Task material:
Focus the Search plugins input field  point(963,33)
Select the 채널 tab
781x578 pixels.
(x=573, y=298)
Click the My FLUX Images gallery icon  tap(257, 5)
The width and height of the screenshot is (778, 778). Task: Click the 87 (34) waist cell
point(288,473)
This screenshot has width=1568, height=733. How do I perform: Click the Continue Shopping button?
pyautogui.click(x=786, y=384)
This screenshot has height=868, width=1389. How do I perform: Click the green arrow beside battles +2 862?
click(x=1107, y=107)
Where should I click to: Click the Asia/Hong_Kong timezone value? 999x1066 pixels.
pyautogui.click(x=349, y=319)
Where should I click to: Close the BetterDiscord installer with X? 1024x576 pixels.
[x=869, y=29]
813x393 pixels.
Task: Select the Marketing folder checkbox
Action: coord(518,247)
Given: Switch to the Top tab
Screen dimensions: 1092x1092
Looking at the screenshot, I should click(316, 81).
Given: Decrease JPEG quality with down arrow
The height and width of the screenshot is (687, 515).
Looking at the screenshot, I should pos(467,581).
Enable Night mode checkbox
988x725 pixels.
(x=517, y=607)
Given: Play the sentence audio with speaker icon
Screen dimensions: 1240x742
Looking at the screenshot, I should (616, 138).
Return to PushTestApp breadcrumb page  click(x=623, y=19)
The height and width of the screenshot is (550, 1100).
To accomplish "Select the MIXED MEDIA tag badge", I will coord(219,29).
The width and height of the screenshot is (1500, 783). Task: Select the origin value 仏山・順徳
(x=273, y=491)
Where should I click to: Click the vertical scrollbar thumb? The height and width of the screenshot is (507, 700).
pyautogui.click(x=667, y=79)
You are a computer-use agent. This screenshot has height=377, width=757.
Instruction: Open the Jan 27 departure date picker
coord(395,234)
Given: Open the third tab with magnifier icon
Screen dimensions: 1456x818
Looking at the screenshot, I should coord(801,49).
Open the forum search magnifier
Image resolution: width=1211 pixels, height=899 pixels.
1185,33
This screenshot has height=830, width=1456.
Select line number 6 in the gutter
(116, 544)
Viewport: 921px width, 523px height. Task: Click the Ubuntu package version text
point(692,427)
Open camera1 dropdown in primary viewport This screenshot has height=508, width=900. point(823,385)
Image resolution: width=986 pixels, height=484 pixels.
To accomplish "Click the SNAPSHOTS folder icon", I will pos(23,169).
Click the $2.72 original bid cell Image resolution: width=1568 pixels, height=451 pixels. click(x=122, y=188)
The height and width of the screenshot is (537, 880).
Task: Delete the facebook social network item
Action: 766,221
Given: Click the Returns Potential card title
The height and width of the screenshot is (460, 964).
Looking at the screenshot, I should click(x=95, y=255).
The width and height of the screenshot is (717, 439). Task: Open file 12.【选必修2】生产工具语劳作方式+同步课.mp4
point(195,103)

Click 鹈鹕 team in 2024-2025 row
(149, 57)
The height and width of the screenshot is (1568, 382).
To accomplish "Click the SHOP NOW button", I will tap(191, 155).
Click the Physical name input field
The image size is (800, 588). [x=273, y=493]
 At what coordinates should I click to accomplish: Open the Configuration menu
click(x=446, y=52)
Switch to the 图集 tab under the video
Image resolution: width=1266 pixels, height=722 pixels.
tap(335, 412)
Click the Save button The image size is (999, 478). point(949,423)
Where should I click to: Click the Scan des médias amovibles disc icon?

The problem:
Return all lines from the data that include the string "icon".

Output for this exercise:
Click the My FLUX Images gallery icon  tap(257, 5)
Given: Play the sentence audio with speaker icon
Given: Open the third tab with magnifier icon
To accomplish "Click the SNAPSHOTS folder icon", I will pos(23,169).
Where should I click to: Click the Scan des médias amovibles disc icon?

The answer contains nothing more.